About this exercise
Put this sentence from the Wunderhorse interview below into Spanish: "They were the two bands we really dug at the time."

Source document
Wunderhorse have spoken to NME about their upcoming new album ‘Midas’ and officially expanding the group from solo project to full band at Reading 2024. Watch our video interview above.
The band caught up with NME backstage at Reading ahead of their performance on the BBC Radio One stage yesterday (August 24).
- READ MORE: How Wunderhorse banded together: “You’ve got to look out for each other. It’s a cut-throat industry”
During the interview, the four-piece shared some of their memories of the festival growing up and discussed their growth from first album ‘Cub’ and how that had impacted ‘Midas’, which is due for release on Friday (August 30). Check out the full chat below.
NME: Hi Wunderhorse! This is your first time performing at Reading – what does this festival mean to you?
Pete Woodin: “It is one we all came to growing up. I think most people in England probably do come of age at this festival.”
Jamie Staples: “Yeah, 10 years ago to this day, Pete, Jacob and I came to Reading. It’s usually the first-ever festival most kids go to, I think.”
Were there any sets that you remember had a big impact on you back then?
Staples: “Well, we went to see Drenge and we went to see The Orwells. They were the two bands we really dug at the time.”
How do you prepare for a festival show like this compared to a headline show where you know people are coming to see you specifically and they know your music?
Jacob Slater: “Well, you have to get yourself in the headspace a lot quicker. You arrive, everything gets set up and then you have to just jump into it, but that can introduce a bit more spontaneity to the set. There’s more that could happen. Sometimes, with touring, it becomes such a learned rhythm that it can sometimes get a little predictable. But at festivals, you never know.”
Things have changed in the band since the first album. It’s now officially a band compared to just a solo project. How has that changed the dynamic and what you’ve created with the new album, ‘Midas’?
Slater: “It’s just a natural development. We all toured lots together and a natural chemistry sort of happened. A lot of the album was written in the studio. I’d come up with the chords and the basic lyrics, but everyone would be there to sort of put their own unique print on it as it was happening, while [the songs] were still in this embryonic stage, rather than something that had been fully learned and fully realised. So everyone’s personality just naturally comes out a lot more.”
You’ve said ‘Cub’ lacked spontaneity. Is that how you were able to bring more of that into this record?

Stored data
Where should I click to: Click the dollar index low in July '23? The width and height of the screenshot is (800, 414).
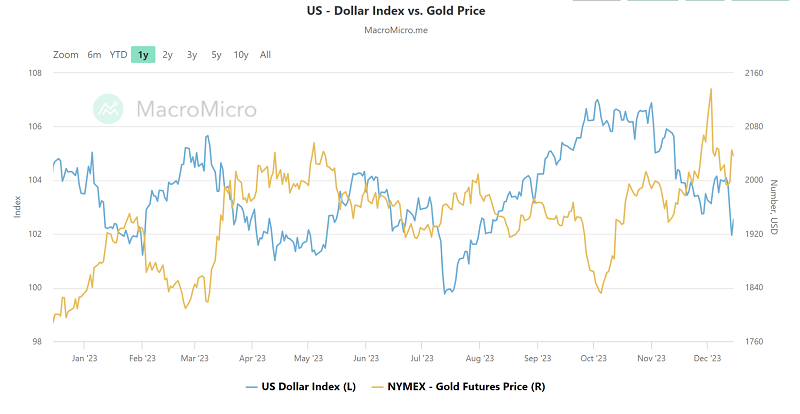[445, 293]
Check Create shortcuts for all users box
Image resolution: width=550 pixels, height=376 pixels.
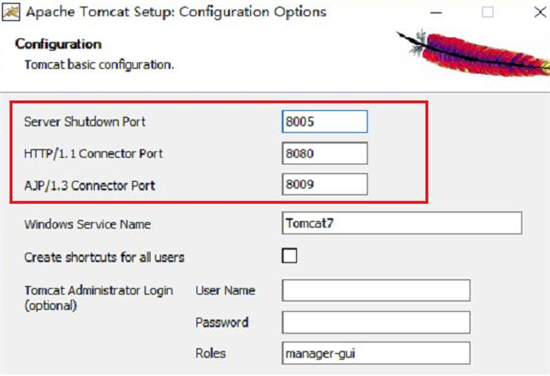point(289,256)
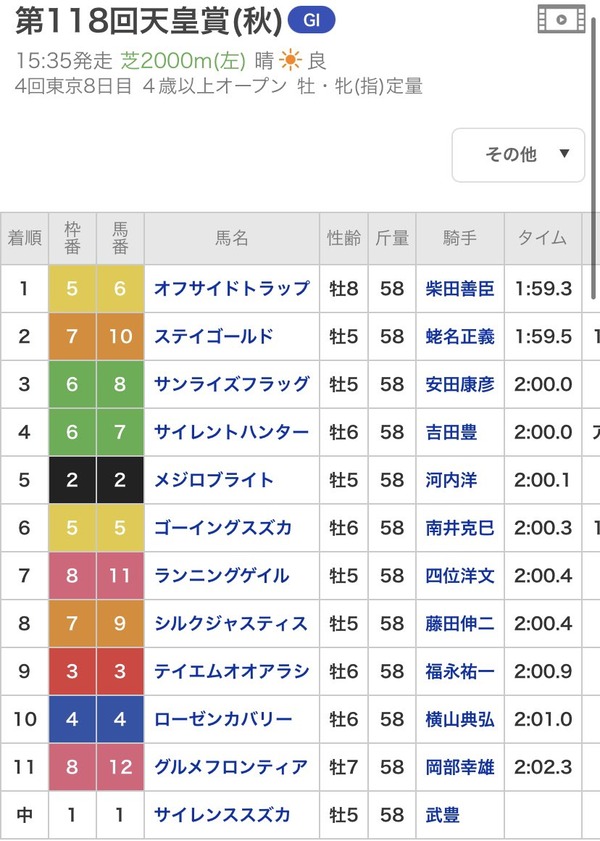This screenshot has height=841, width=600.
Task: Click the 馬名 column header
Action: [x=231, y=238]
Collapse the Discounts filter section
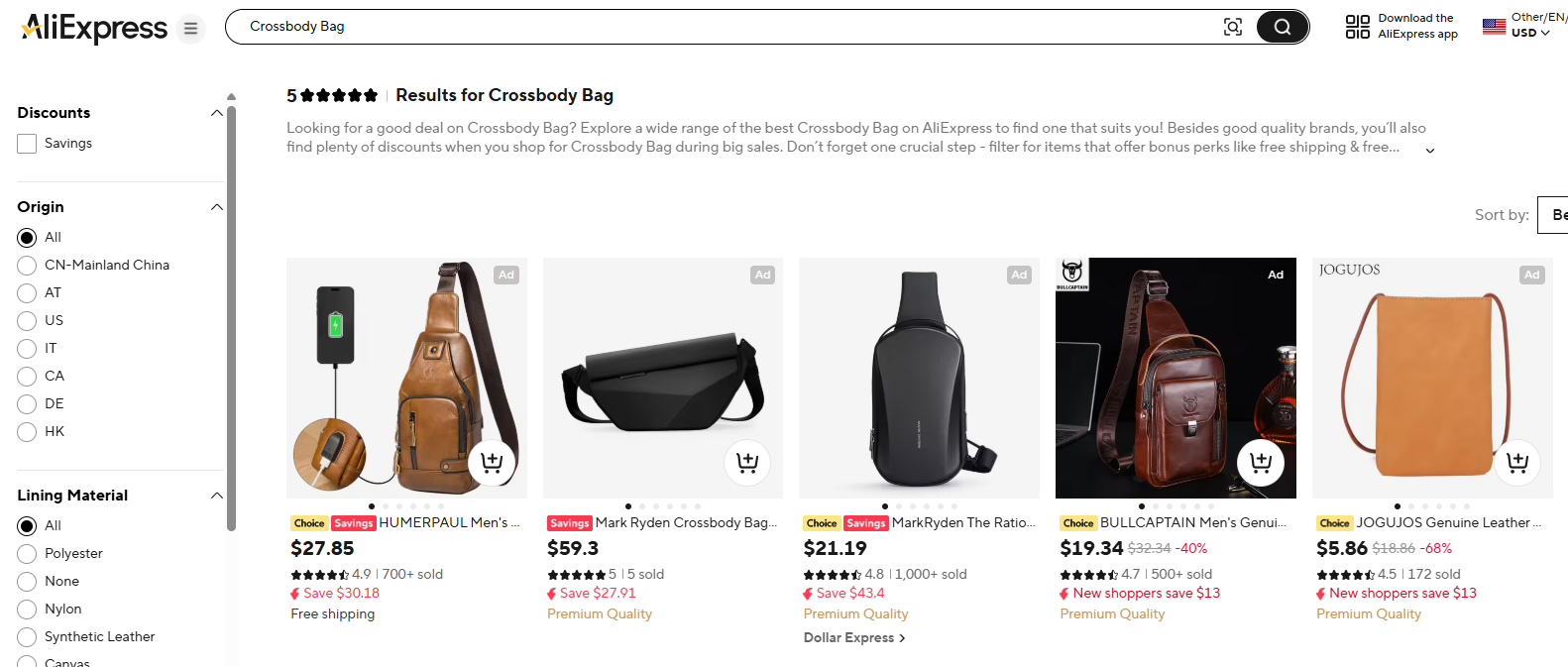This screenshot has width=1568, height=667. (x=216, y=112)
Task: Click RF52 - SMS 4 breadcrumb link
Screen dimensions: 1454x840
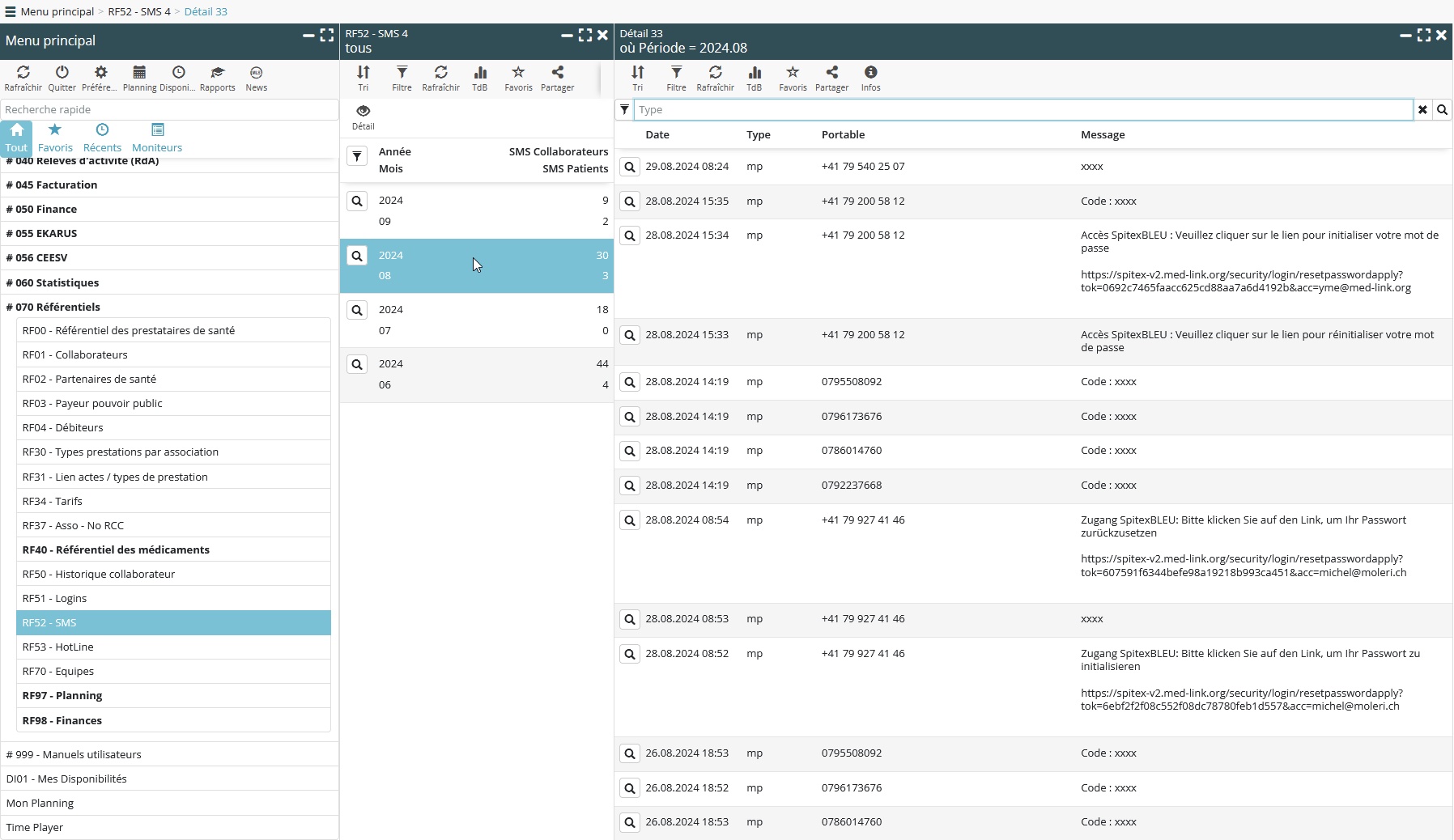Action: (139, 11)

Written response
Eran las dos bandas que de verdad nos encantaban en aquella época.